Supplied records:

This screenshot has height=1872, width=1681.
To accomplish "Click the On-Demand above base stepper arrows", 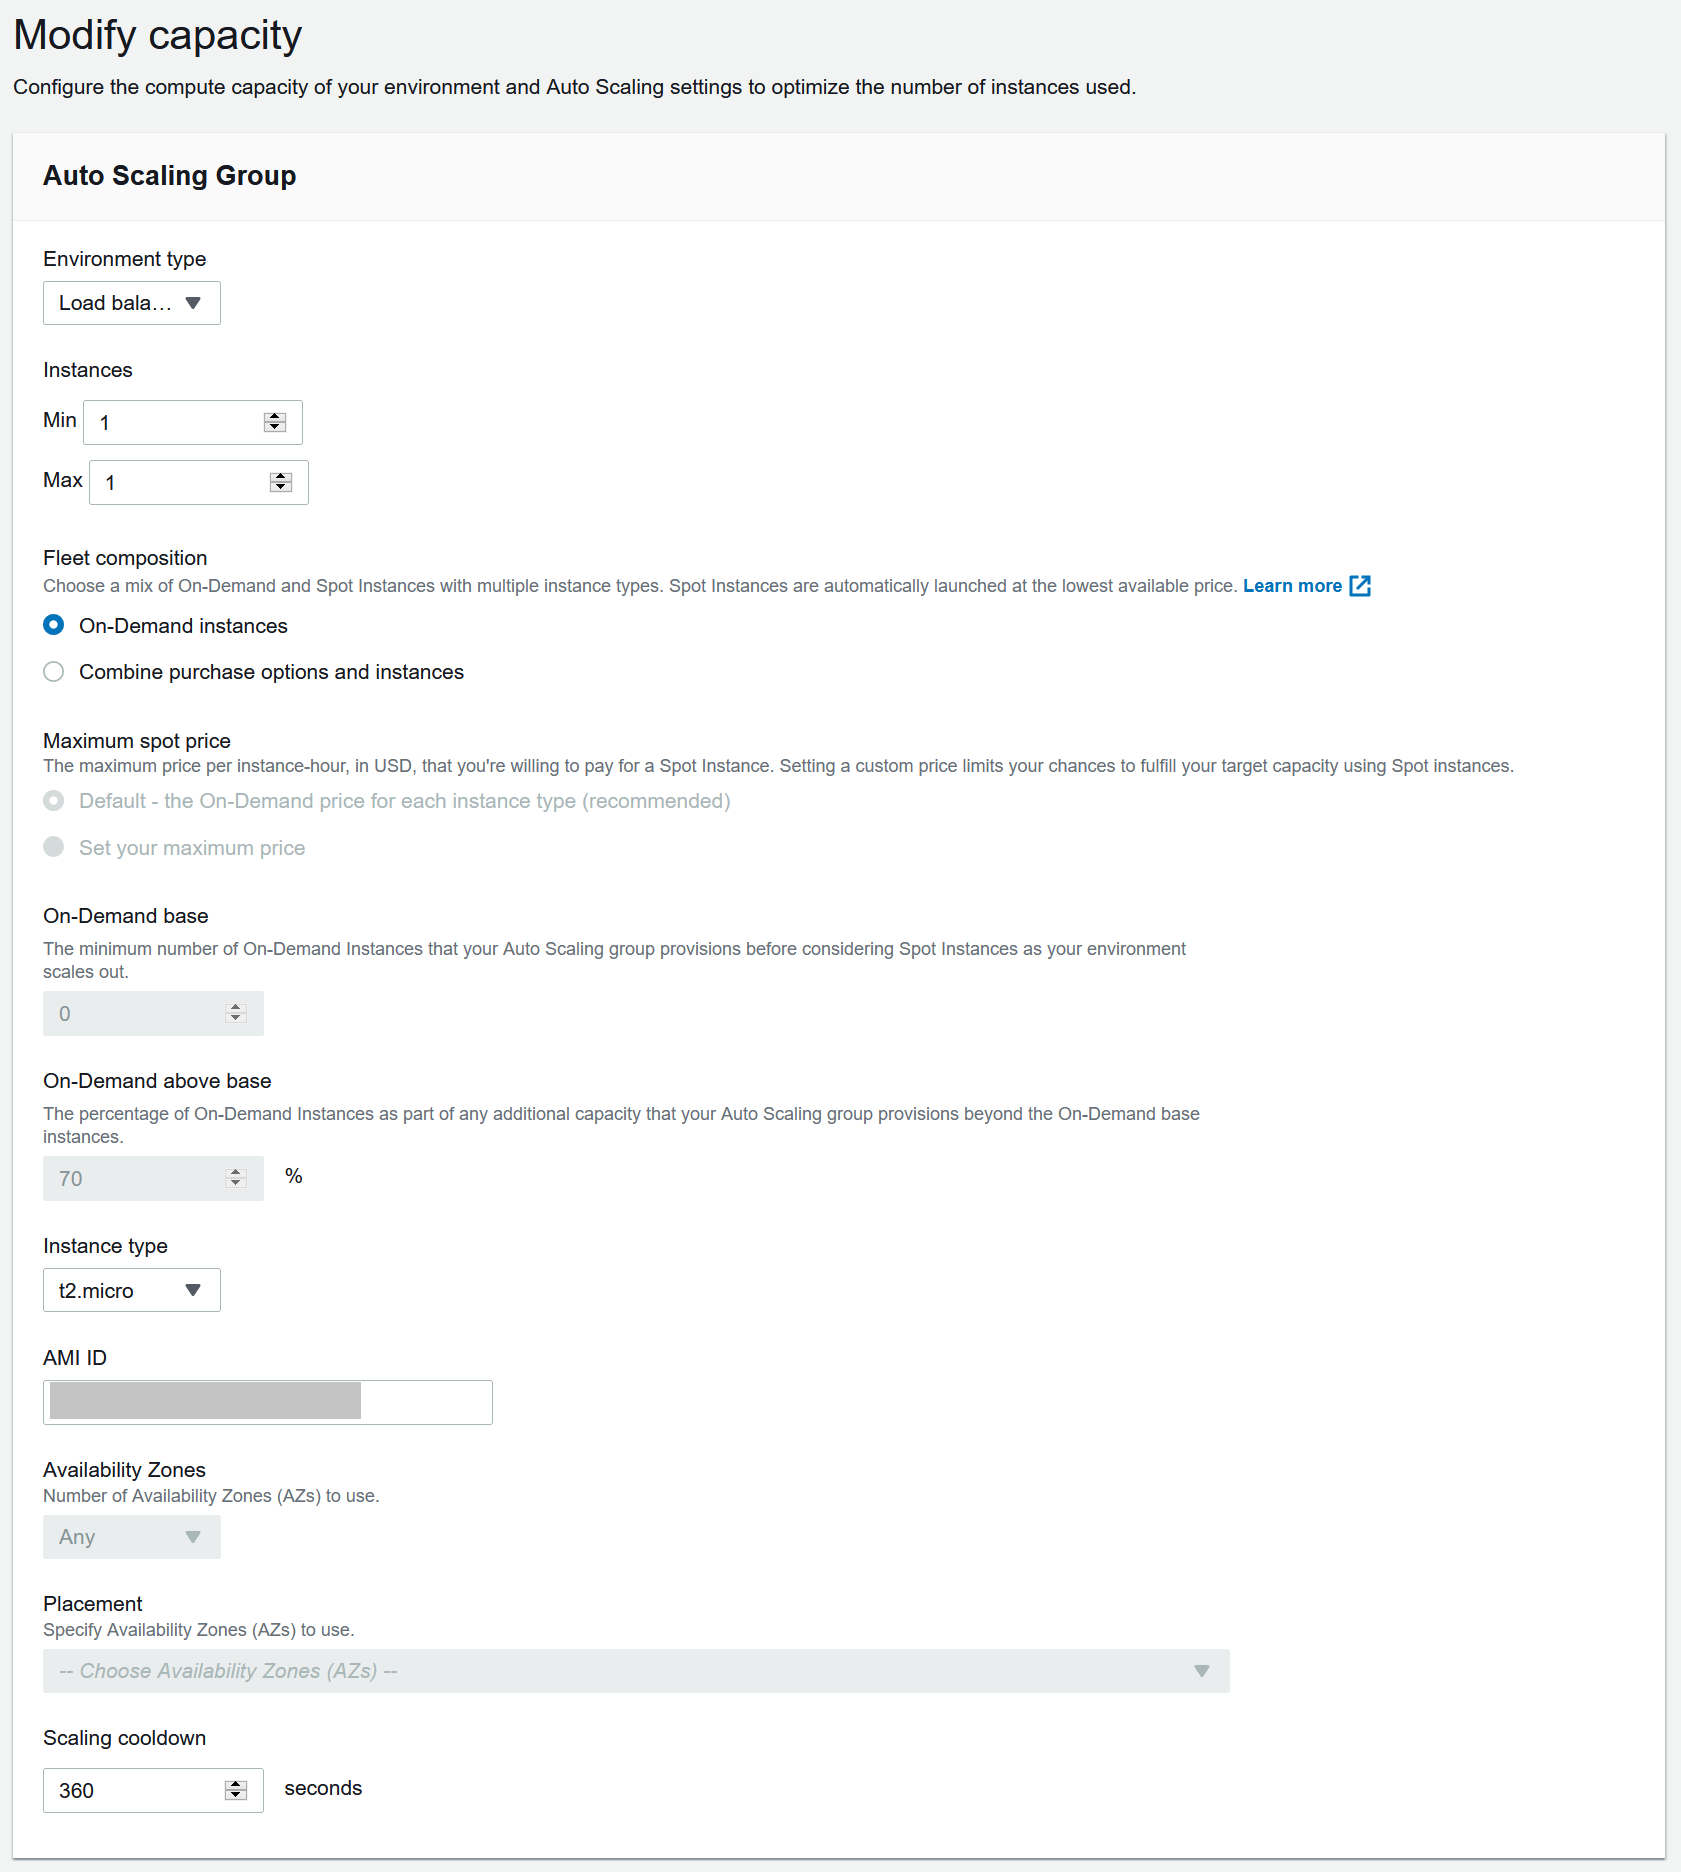I will 236,1178.
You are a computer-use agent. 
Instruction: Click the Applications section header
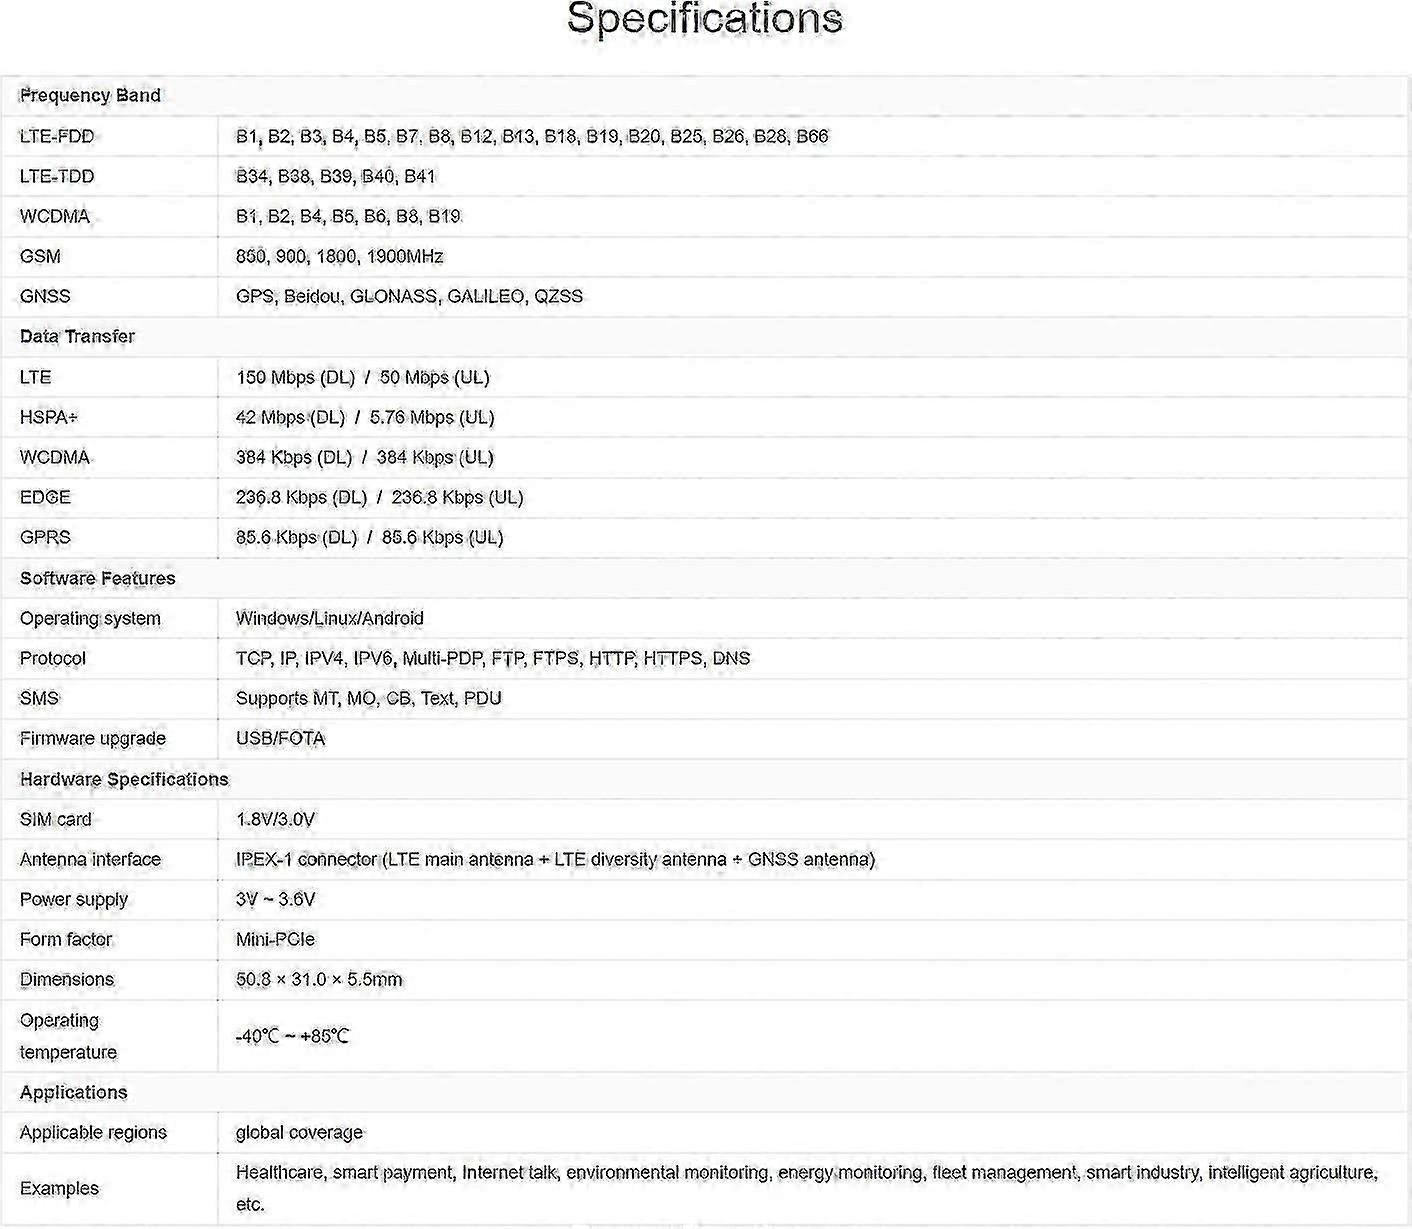[x=74, y=1093]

Required action: Everything from the line containing "Instruction: Click the" through the end of the data should be printed exactly, line for line, except the pictures.

Completed task:
Instruction: Click the Applications section header
[x=74, y=1093]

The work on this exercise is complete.